DATA LINES —
_ _ _ _ _
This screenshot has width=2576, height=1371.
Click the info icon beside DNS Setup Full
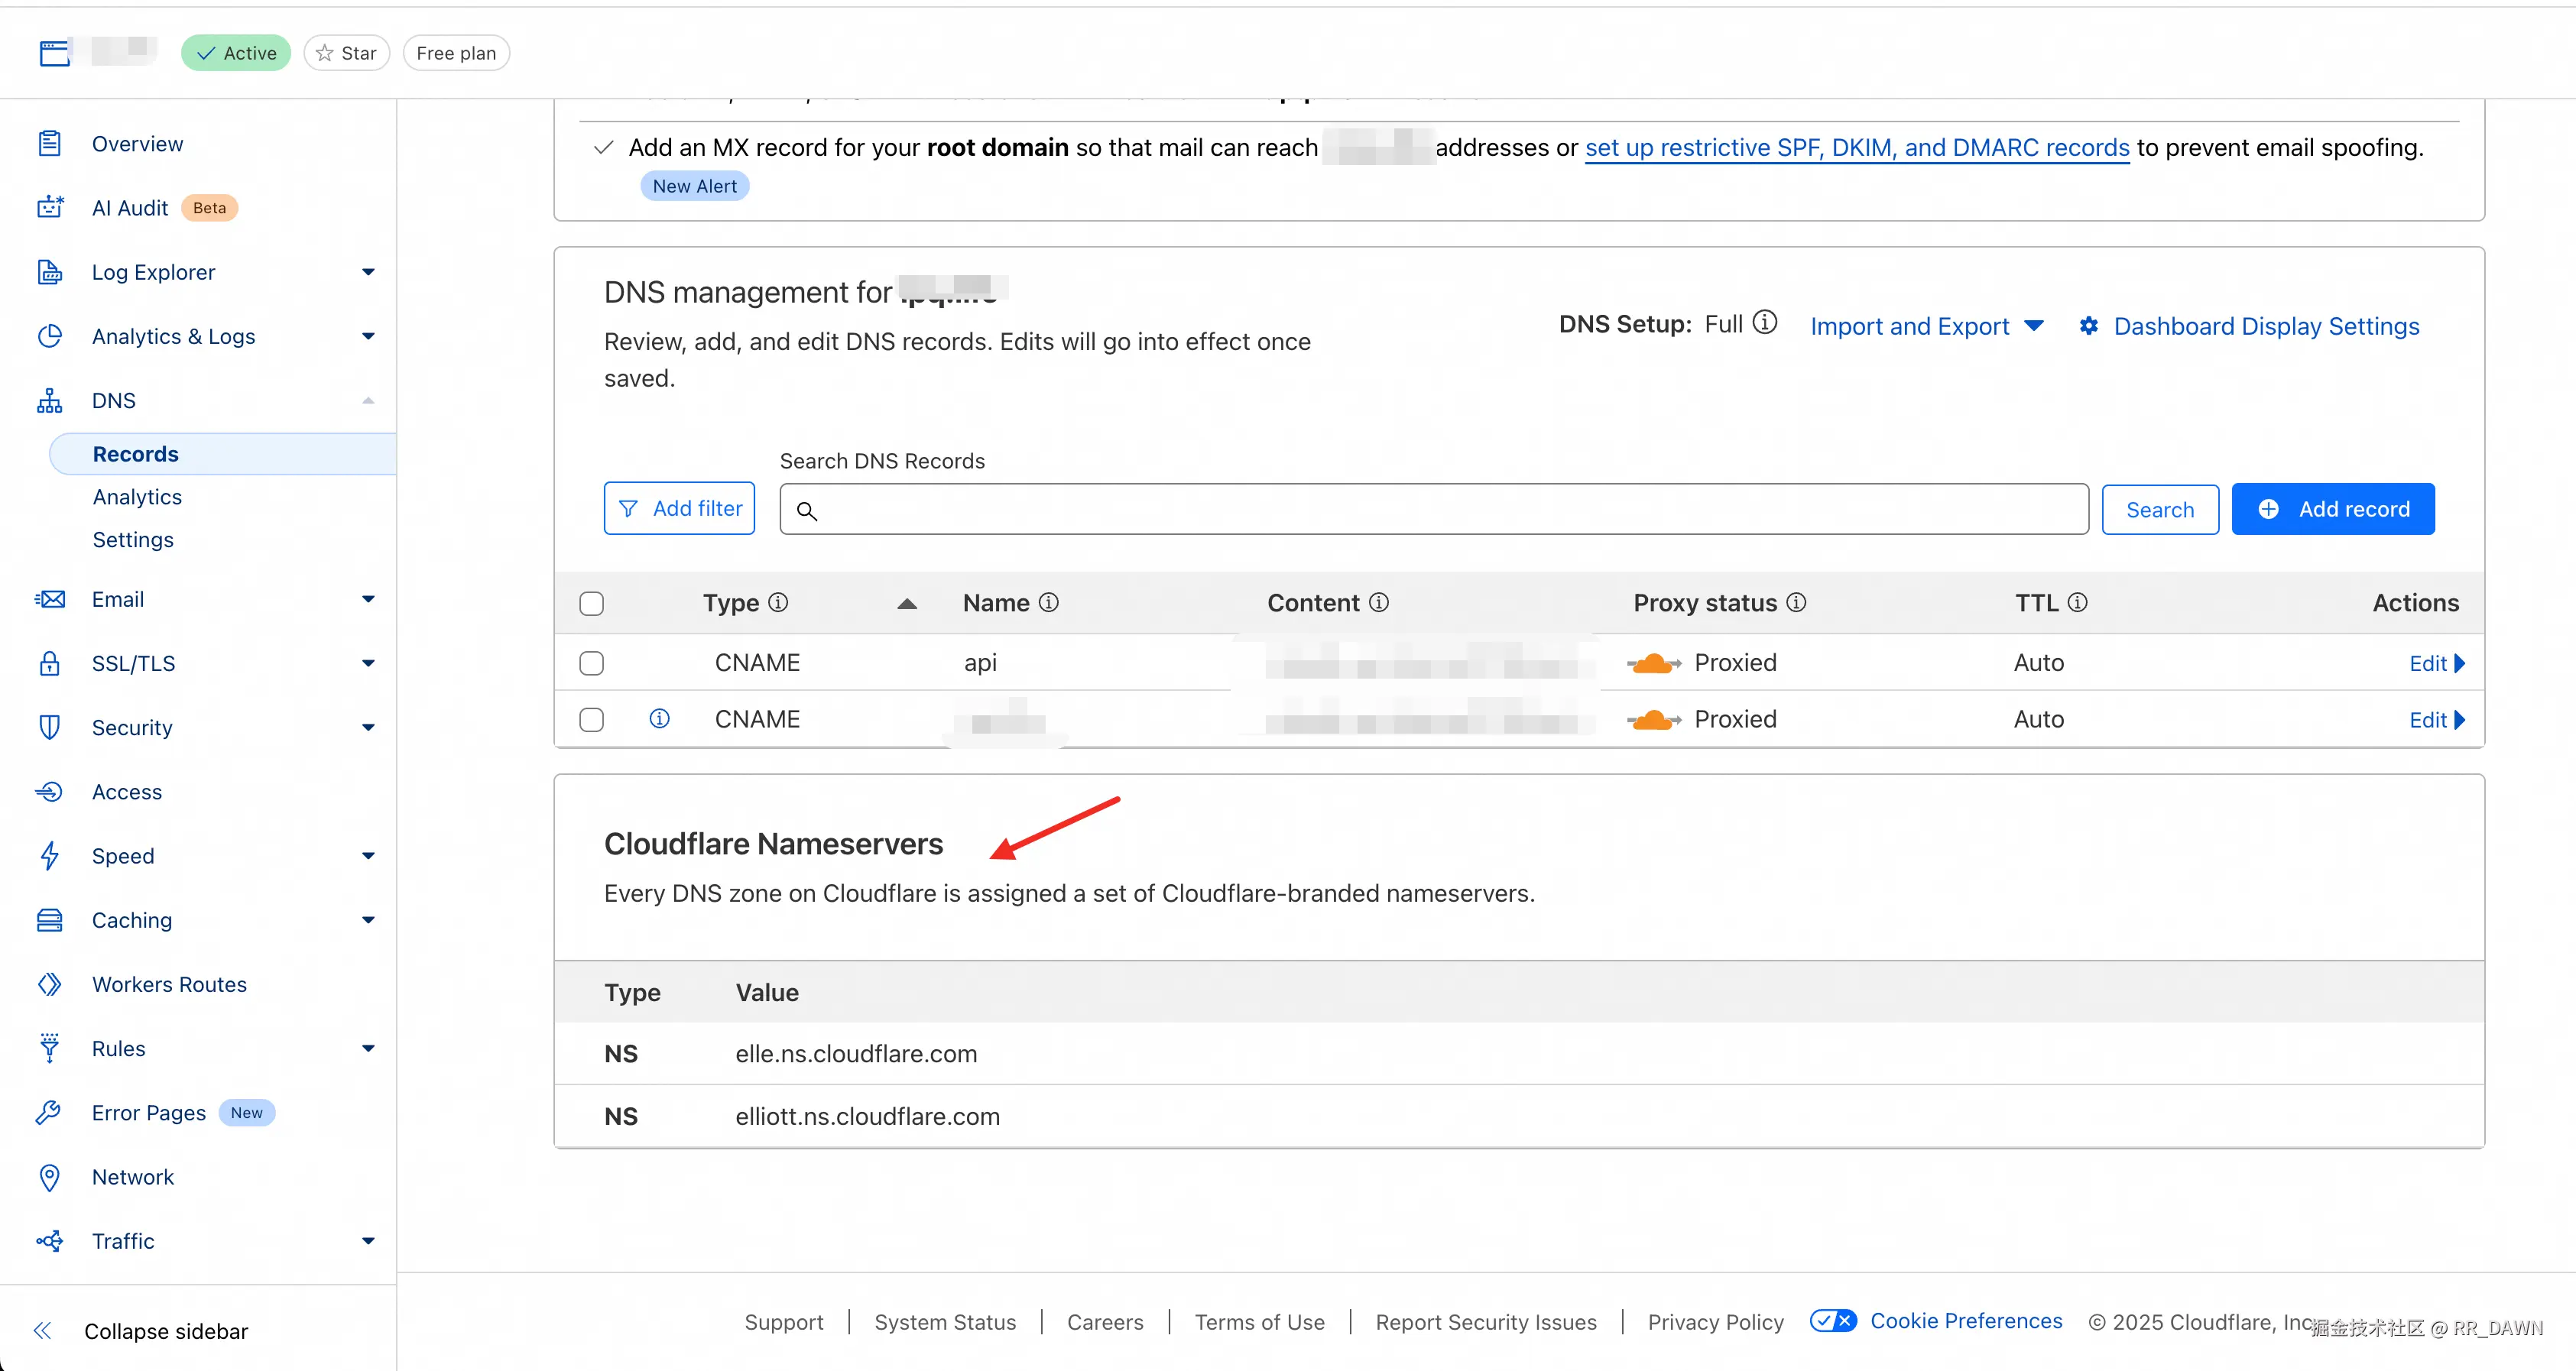(x=1765, y=323)
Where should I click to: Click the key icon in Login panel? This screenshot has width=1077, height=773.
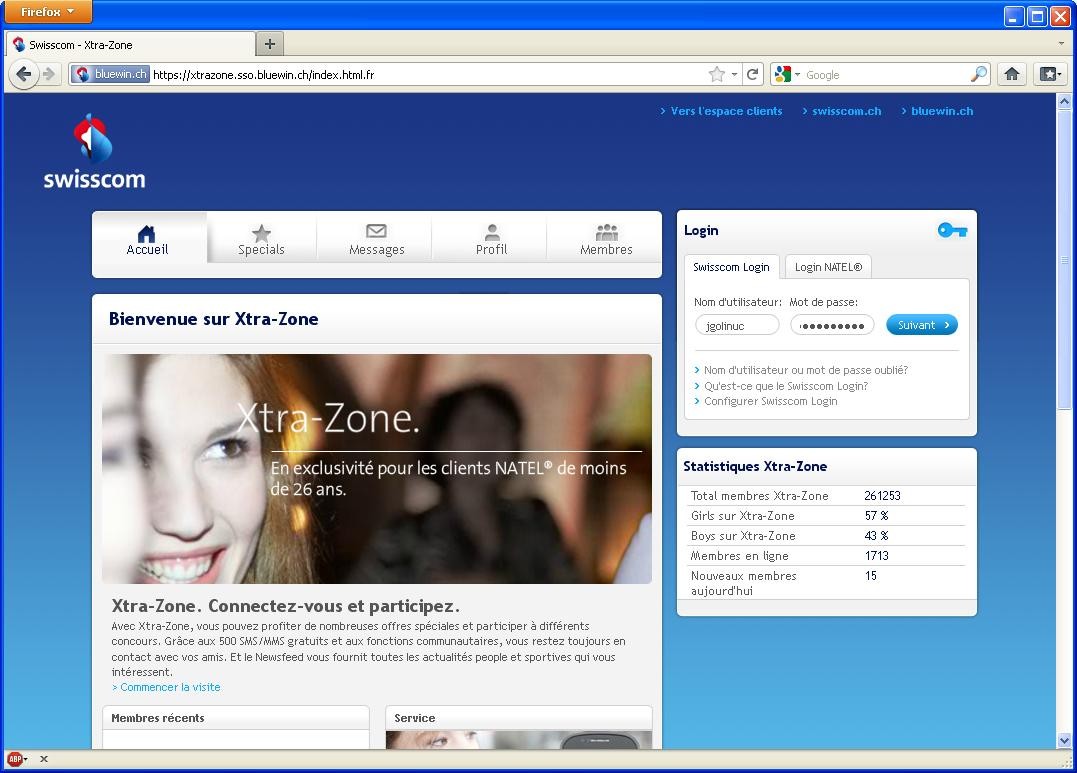click(951, 230)
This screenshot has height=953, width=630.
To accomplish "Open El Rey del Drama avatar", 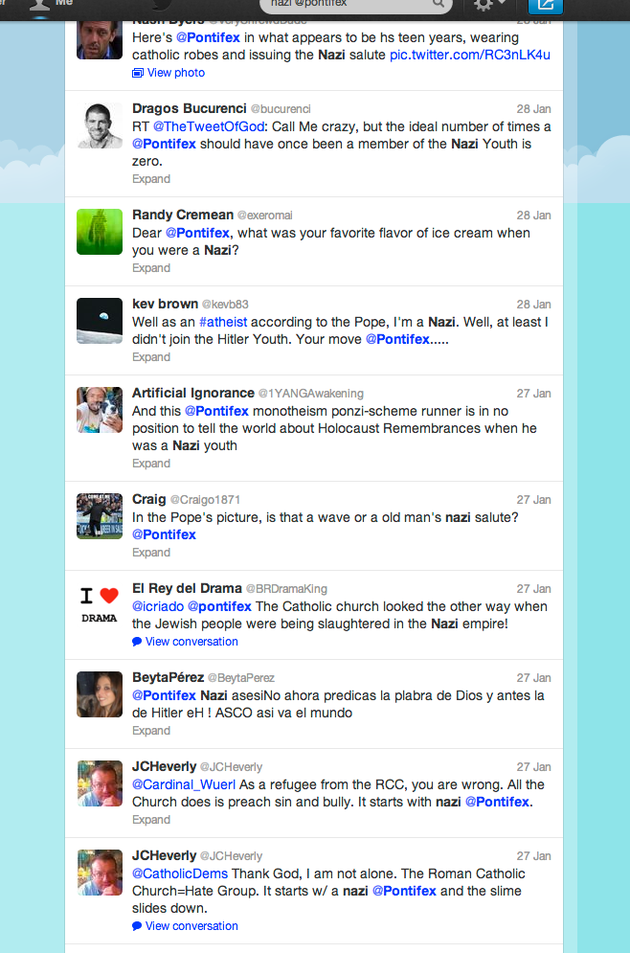I will coord(100,605).
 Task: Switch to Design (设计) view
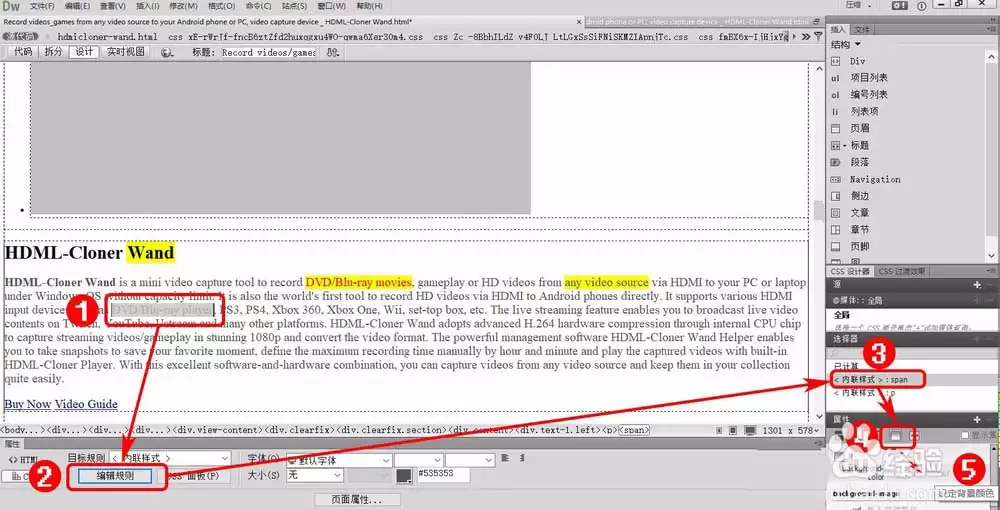coord(82,52)
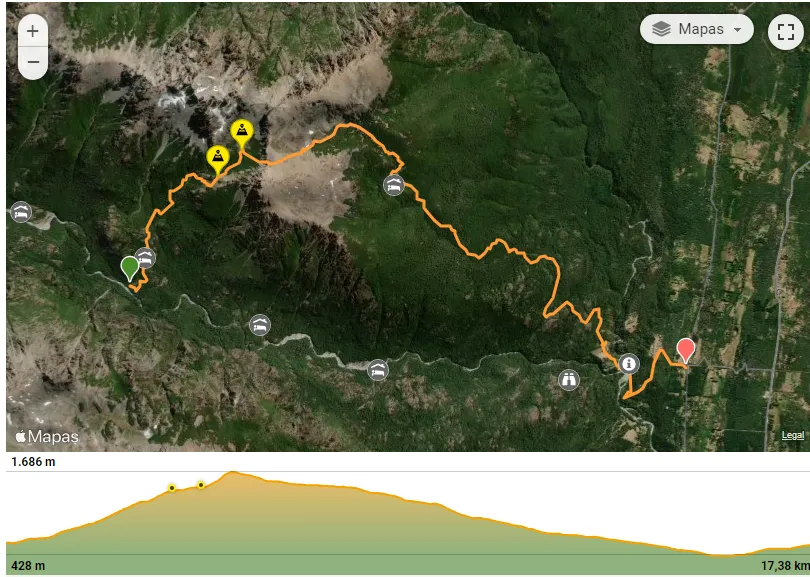
Task: Click the red finish marker pin
Action: point(686,351)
_ _ _ _ _
GOAL —
Rewrite the material as a numbered list, from its first line up to and including the line that contains "click(951, 230)", skipping any blank lines. Leave the pictures out of your list.

RESULT OF THIS TASK —
1. This screenshot has width=2576, height=1371.
2. Click the info icon beside DNS Setup Full
3. (x=1765, y=323)
4. Where should I click to: Click the key icon in Login panel? This screenshot has width=1077, height=773.
5. click(951, 230)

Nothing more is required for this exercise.